**The records:**
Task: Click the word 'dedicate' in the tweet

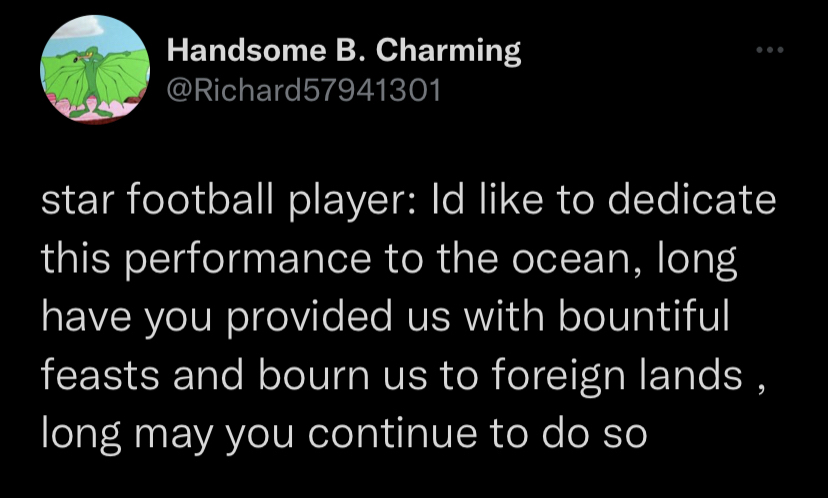Action: click(x=688, y=199)
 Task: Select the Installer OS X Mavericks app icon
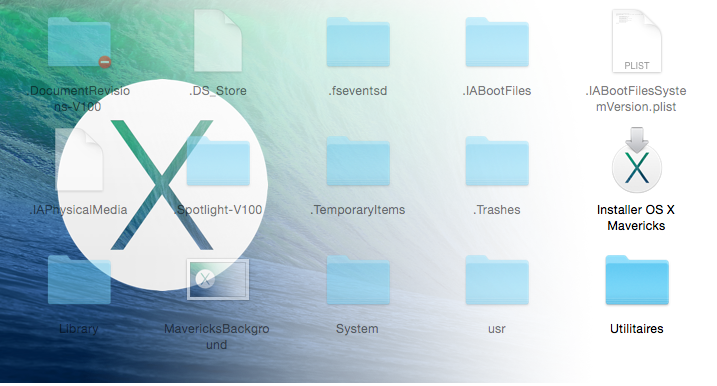[637, 160]
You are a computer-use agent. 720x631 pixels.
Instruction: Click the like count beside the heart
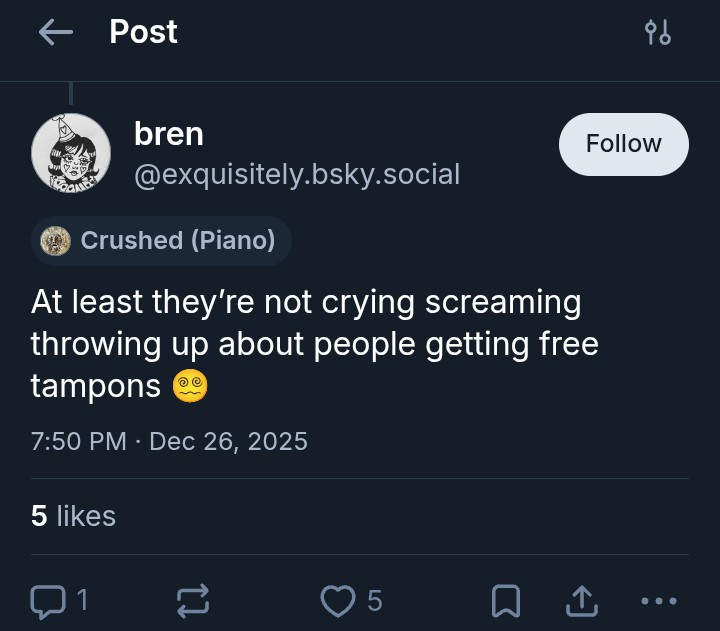(x=375, y=600)
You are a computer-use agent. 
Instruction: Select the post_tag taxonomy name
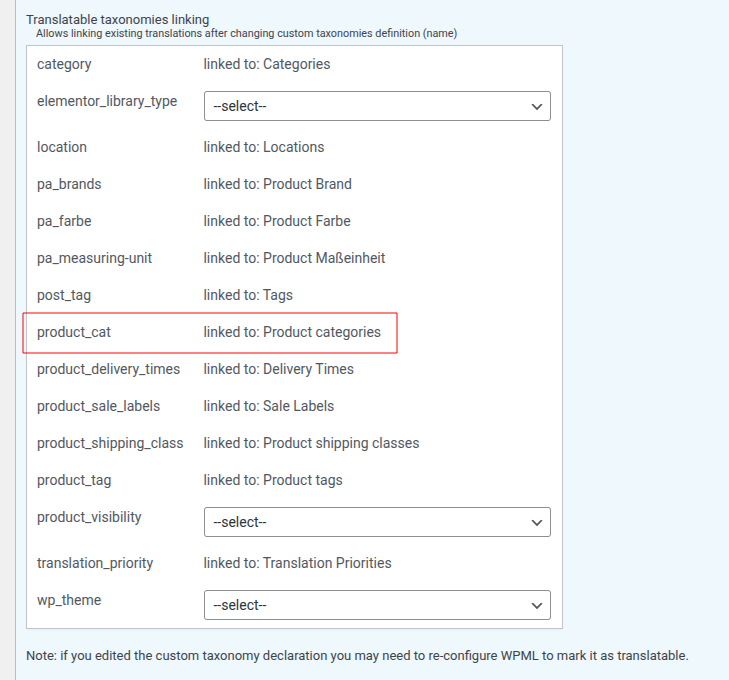(x=64, y=295)
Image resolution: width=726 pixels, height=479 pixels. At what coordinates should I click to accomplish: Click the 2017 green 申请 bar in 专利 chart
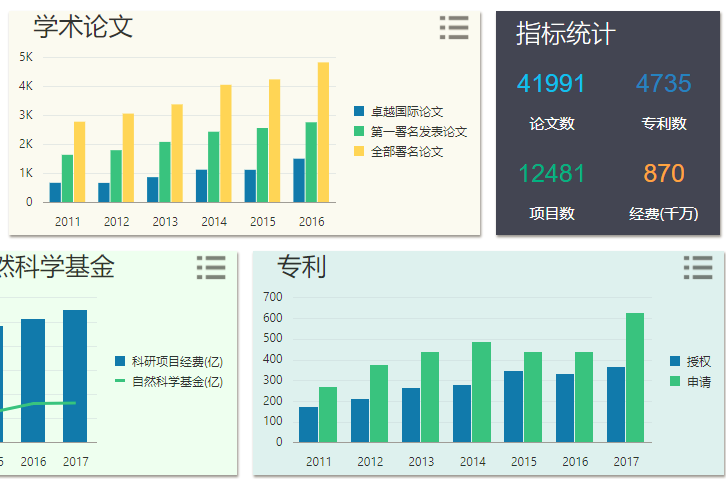tap(635, 377)
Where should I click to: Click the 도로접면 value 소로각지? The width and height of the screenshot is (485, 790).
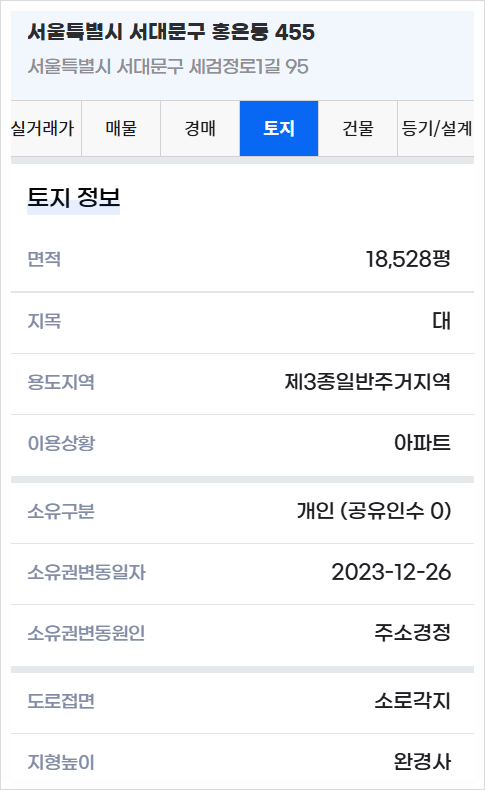pos(412,701)
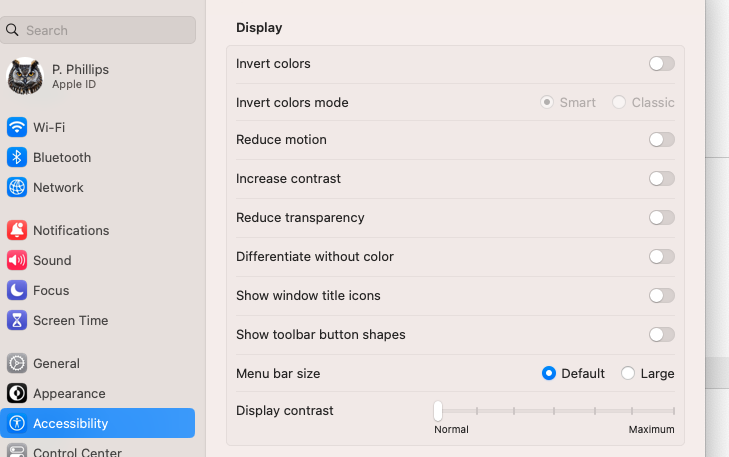
Task: Click the Notifications bell icon
Action: pos(17,230)
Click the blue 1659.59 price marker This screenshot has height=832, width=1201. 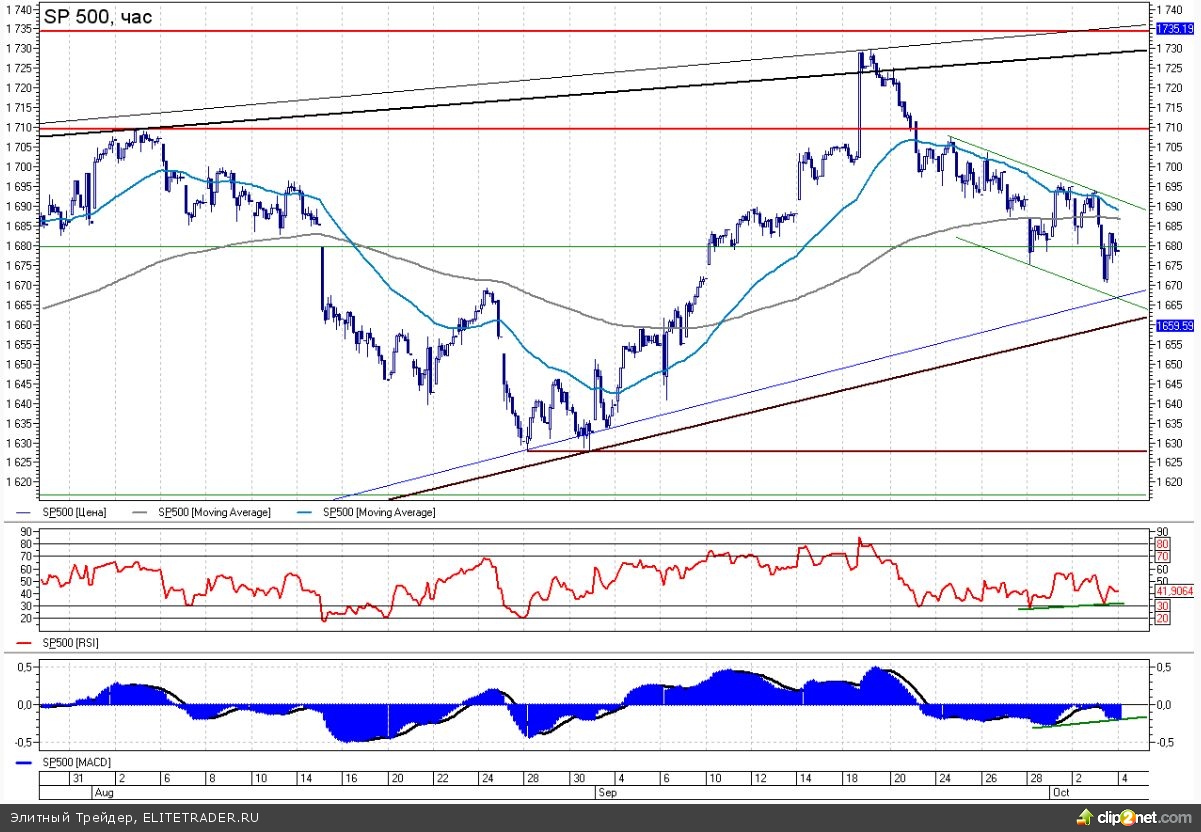(1176, 325)
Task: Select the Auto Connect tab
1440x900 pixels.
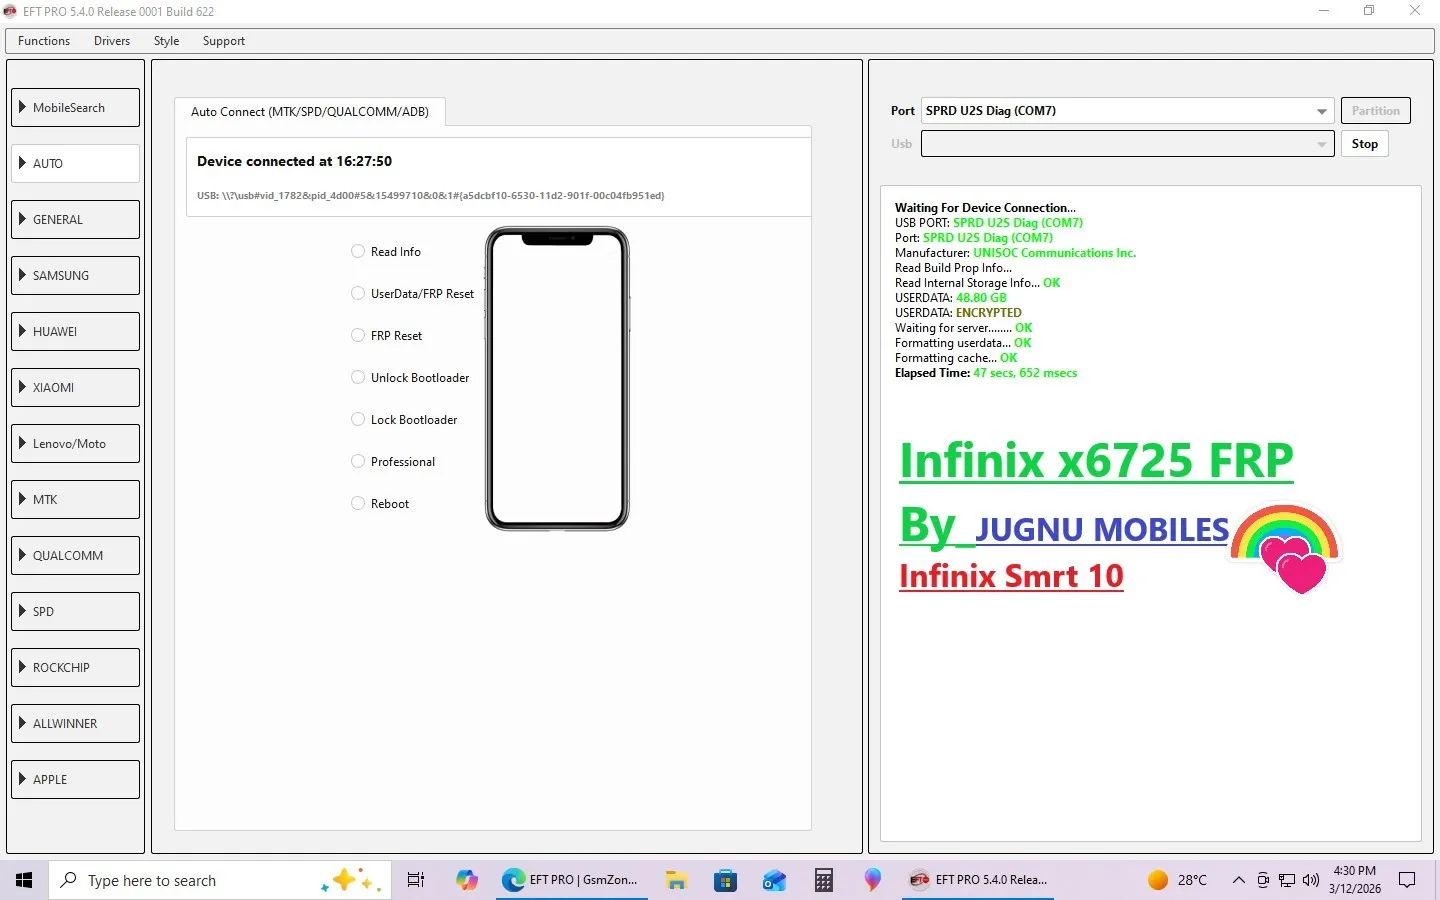Action: click(x=309, y=112)
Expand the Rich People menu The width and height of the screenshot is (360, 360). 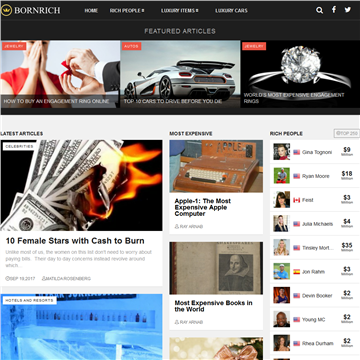pyautogui.click(x=127, y=11)
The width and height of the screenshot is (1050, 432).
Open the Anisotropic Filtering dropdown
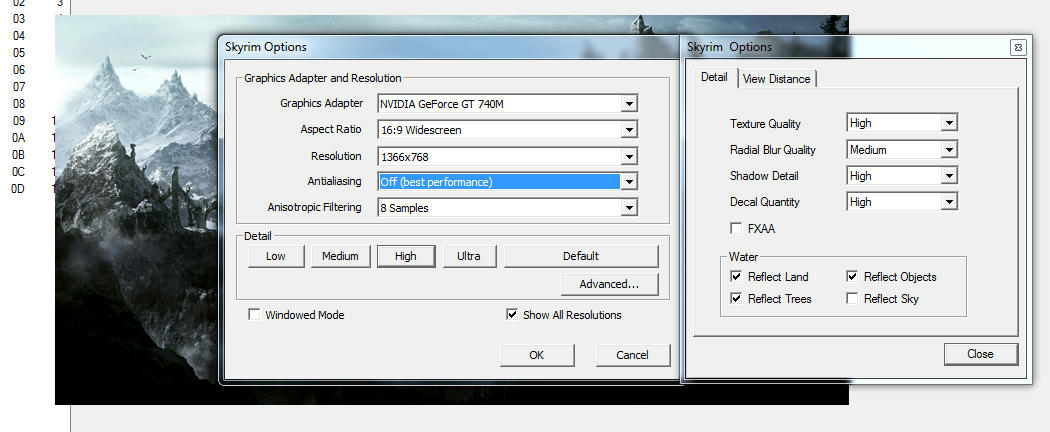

**About this task:**
With "agent" as the word to match, copy each line of the records that has it.

**Response box:**
You are a computer-use agent. 720x631 pixels.
You are a computer-use agent. 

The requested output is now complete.